Lanran was born in a poor family in Longmen. Poverty did not weaken his will, but made him determined to stand out and become a great person. When he was \(17\) years old, he made his efforts to become an apprentice to the best blacksmith’s shop in the city. His master was a respected old man who once served as the royal chief weapon master. Also, He was very strict and even picky to his students. One day, the master blacksmith gave all his \(N\) students a mission to forge a sword. After a week, Lanran learnt that all the \(N\) students (including him) had finished their work, and the \(i\)-th student had made a sword with two properties, sharpness \(S_i\) and balance \(B_i\). Lanran also heard that tomorrow the master would score each sword with two preference values \(PS\) and \(PB\), i.e., the score of the \(i\)-th sword would be \(PS · S_i + PB · B_i\). Lanran wished to hand in the best sword tomorrow, i.e., the score of his sword should be higher than any of the other \(N - 1\) swords, so he decided to continue to improve his sword overnight. The night was short, so he decided to finish the work as quick as possible. Lanran knew that to improve the sharpness from \(S\) to \(S+1\) required \(TS\) minutes, and to improve the balance from \(B\) to \(B + 1\) required \(TB\) minutes.
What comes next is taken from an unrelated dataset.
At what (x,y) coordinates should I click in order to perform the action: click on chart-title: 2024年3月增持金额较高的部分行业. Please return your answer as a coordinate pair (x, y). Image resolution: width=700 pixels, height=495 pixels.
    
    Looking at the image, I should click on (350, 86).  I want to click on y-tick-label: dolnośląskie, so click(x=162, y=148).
So how many minutes at least did Lanran require to improve his sword to become the best sword in tomorrow’s test?
The first line contains five integer \(N, PS, PB, TS, TB, 1 ≤ N ≤ 100, 1 ≤ PS, PB ≤ 500, 1 ≤ TS, TB ≤ 100\), indicating the number of swords, master’s preference to the sharpness and the balance and the required minutes to improve the sharpness and the balance by \(1\).
The second line contains \(N\) integers, \(S_1, S_2, . . . , S_N, 0 ≤ S_i ≤ 500\), indicating the sharpness of the swords.
The third line contains \(N\) integers, \(B_1,B_2, . . . ,B_N, 0 ≤ B_i ≤ 500\), indicating the balance of the swords.
Your answer should contain \(N\) integers in a line separated by a space. For the \(i\)-th integer, it should be the minimum number of minutes required to improve the \(i\)-th sword to have the highest score as if it was made by Lanran.